(Records contained in a dataset)
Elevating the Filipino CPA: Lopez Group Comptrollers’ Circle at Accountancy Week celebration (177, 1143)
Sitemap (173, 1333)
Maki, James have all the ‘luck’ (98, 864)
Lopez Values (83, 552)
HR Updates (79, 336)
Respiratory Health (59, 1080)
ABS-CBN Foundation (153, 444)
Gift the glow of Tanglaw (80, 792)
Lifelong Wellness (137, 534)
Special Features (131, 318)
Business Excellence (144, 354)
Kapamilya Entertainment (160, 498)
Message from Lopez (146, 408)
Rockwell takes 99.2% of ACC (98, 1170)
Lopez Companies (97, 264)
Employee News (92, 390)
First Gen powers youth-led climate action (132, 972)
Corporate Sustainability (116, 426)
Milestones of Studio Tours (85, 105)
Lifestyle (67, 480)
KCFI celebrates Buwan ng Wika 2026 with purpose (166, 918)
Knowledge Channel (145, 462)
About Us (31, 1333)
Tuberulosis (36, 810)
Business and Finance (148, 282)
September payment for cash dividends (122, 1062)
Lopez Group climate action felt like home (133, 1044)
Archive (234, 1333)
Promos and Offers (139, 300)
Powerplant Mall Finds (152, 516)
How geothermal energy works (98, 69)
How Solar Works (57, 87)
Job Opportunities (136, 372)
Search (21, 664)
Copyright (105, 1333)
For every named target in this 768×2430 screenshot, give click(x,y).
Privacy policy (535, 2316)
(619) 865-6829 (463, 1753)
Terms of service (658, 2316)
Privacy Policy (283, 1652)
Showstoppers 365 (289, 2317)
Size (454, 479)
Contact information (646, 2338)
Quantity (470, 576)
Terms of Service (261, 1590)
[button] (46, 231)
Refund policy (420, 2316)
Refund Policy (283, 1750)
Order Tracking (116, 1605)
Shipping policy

» TASK GOAL
Write out each entry again, character for character.

» RESULT OF THIS TASK
Elevating the Filipino CPA: Lopez Group Comptrollers’ Circle at Accountancy Week celebration (177, 1143)
Sitemap (173, 1333)
Maki, James have all the ‘luck’ (98, 864)
Lopez Values (83, 552)
HR Updates (79, 336)
Respiratory Health (59, 1080)
ABS-CBN Foundation (153, 444)
Gift the glow of Tanglaw (80, 792)
Lifelong Wellness (137, 534)
Special Features (131, 318)
Business Excellence (144, 354)
Kapamilya Entertainment (160, 498)
Message from Lopez (146, 408)
Rockwell takes 99.2% of ACC (98, 1170)
Lopez Companies (97, 264)
Employee News (92, 390)
First Gen powers youth-led climate action (132, 972)
Corporate Sustainability (116, 426)
Milestones of Studio Tours (85, 105)
Lifestyle (67, 480)
KCFI celebrates Buwan ng Wika 2026 with purpose (166, 918)
Knowledge Channel (145, 462)
About Us (31, 1333)
Tuberulosis (36, 810)
Business and Finance (148, 282)
September payment for cash dividends (122, 1062)
Lopez Group climate action felt like home (133, 1044)
Archive (234, 1333)
Promos and Offers (139, 300)
Powerplant Mall Finds (152, 516)
How geothermal energy works (98, 69)
How Solar Works (57, 87)
Job Opportunities (136, 372)
Search (21, 664)
Copyright (105, 1333)
For every named target in this 768×2430 screenshot, give click(x,y).
Privacy policy (535, 2316)
(619) 865-6829 (463, 1753)
Terms of service (658, 2316)
Privacy Policy (283, 1652)
Showstoppers 365 (289, 2317)
Size (454, 479)
Contact information (646, 2338)
Quantity (470, 576)
Terms of Service (261, 1590)
[button] (46, 231)
Refund policy (420, 2316)
Refund Policy (283, 1750)
Order Tracking (116, 1605)
Shipping policy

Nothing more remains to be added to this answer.